> Problem details
Write out again, without any change, the lines of the items below from the one containing "obtaining [751, 91]" through the one containing "number [186, 650]", and include nothing else.

> Record excerpts
>> START

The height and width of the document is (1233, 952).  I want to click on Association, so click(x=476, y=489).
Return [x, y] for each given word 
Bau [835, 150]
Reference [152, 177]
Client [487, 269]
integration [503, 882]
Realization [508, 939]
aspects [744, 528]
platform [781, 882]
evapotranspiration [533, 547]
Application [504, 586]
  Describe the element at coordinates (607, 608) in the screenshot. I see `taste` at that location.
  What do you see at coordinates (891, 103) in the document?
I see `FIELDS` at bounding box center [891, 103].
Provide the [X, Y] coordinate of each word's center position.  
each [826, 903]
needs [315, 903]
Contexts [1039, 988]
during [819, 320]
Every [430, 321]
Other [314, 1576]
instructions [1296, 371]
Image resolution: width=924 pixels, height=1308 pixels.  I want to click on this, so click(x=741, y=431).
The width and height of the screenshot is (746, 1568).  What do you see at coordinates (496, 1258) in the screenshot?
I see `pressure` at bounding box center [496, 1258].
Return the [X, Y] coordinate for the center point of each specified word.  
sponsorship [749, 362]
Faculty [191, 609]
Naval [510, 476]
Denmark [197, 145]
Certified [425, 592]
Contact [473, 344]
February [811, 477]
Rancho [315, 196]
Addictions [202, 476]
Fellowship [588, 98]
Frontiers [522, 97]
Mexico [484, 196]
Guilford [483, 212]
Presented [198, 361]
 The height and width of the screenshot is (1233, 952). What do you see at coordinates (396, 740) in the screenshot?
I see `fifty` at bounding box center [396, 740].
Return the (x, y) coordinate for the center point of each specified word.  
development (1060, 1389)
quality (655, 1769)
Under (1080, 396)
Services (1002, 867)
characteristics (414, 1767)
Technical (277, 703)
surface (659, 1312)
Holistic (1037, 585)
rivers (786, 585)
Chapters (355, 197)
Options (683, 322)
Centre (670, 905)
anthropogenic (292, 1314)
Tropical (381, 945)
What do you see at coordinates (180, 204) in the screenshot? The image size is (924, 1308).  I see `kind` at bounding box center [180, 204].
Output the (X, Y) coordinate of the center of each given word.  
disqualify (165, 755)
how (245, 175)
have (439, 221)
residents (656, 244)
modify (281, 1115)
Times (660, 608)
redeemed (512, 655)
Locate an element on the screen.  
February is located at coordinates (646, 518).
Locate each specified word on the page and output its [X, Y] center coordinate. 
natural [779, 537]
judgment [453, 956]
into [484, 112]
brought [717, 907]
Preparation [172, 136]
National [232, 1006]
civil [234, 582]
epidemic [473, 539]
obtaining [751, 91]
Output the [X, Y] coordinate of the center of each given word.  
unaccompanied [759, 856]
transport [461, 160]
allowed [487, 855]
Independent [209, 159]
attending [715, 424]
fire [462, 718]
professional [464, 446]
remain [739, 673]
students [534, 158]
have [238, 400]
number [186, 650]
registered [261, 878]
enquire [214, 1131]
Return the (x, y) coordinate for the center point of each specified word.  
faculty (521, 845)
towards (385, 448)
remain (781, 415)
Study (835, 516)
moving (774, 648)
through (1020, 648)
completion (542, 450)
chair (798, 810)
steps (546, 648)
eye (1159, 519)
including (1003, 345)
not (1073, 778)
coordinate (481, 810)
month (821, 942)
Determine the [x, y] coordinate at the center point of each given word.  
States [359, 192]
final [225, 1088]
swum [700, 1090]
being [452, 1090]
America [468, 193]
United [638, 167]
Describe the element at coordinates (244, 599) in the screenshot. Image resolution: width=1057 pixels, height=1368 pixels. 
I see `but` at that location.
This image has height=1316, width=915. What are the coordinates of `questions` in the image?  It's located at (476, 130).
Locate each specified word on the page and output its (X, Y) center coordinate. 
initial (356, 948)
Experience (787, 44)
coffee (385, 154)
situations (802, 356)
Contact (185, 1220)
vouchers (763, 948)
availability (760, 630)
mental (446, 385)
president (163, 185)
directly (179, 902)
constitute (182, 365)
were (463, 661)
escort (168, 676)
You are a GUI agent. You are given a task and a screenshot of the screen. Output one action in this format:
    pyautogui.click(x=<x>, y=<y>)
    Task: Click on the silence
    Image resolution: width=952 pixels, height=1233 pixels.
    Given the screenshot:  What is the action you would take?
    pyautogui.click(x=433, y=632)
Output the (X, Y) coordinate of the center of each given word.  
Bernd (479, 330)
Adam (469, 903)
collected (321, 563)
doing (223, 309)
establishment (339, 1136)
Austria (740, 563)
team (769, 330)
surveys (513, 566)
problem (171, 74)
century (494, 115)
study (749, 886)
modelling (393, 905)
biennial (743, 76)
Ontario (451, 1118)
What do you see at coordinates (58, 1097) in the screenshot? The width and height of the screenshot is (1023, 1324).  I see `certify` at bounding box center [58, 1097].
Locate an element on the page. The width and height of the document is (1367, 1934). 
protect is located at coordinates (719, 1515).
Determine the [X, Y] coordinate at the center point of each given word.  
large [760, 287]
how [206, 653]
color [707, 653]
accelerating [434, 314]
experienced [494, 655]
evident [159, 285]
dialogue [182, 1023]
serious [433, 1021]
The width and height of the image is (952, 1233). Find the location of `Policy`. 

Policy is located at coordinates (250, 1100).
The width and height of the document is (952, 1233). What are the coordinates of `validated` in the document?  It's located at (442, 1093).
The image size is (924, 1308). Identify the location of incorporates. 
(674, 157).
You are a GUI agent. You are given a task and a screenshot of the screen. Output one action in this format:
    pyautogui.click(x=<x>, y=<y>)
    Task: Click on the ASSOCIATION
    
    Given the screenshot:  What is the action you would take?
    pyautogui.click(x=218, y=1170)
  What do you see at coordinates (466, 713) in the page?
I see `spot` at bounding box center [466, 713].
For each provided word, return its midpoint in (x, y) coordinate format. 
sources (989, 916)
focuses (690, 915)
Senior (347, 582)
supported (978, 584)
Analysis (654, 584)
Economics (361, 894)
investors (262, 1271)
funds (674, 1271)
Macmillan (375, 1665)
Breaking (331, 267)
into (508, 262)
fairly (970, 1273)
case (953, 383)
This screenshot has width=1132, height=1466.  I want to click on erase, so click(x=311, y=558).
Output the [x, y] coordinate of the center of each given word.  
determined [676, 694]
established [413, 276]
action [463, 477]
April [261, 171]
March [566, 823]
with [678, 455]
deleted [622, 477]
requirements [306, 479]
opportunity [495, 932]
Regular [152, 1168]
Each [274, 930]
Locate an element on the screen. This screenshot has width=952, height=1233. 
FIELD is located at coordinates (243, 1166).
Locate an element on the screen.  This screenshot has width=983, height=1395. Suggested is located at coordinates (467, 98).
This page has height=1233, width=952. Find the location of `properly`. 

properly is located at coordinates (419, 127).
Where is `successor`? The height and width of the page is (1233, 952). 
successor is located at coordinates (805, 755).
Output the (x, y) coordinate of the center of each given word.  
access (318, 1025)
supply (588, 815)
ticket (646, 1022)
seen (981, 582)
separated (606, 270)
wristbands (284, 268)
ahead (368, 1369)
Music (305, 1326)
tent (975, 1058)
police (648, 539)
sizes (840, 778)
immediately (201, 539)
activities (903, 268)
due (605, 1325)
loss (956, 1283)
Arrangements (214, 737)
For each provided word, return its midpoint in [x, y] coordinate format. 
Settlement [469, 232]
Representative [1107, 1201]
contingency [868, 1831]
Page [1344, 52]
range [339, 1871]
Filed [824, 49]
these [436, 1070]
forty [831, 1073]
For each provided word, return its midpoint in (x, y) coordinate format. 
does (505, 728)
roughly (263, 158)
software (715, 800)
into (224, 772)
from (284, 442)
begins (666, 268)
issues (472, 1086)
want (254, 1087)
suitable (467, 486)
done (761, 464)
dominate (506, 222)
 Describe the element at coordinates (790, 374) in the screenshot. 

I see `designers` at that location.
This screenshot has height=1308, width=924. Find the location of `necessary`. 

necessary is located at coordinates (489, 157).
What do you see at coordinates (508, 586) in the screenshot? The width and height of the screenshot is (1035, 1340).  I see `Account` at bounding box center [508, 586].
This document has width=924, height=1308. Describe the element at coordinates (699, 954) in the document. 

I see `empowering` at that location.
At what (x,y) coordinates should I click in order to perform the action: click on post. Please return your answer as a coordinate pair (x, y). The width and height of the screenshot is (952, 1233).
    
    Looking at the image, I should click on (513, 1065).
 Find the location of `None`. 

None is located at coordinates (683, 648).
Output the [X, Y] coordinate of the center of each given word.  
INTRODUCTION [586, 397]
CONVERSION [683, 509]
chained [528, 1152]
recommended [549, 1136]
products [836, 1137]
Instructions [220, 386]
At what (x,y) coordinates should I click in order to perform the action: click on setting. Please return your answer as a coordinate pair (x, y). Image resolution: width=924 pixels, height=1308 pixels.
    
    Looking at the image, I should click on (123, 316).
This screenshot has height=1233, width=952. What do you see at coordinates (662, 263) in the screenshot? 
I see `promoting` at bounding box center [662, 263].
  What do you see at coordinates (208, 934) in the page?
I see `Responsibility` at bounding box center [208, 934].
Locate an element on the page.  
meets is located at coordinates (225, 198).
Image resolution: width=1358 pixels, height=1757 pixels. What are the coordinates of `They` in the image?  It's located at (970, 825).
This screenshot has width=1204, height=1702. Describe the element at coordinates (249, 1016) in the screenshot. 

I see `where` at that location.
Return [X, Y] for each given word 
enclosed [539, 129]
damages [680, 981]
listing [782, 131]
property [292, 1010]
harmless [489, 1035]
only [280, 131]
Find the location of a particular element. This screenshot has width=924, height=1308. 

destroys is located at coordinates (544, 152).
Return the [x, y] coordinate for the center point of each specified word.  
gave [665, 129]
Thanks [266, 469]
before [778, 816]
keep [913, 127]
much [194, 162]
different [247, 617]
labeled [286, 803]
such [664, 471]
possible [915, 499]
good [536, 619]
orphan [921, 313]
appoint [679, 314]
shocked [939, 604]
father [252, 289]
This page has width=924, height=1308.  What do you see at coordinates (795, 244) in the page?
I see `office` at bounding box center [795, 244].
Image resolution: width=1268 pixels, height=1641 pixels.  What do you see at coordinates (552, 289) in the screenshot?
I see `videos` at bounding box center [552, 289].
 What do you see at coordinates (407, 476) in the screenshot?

>> END

> Exercise answer
obtaining [751, 91]
Output the [X, Y] coordinate of the center of each given word.  
unaccompanied [759, 856]
transport [461, 160]
allowed [487, 855]
Independent [209, 159]
attending [715, 424]
fire [462, 718]
professional [464, 446]
remain [739, 673]
students [534, 158]
have [238, 400]
number [186, 650]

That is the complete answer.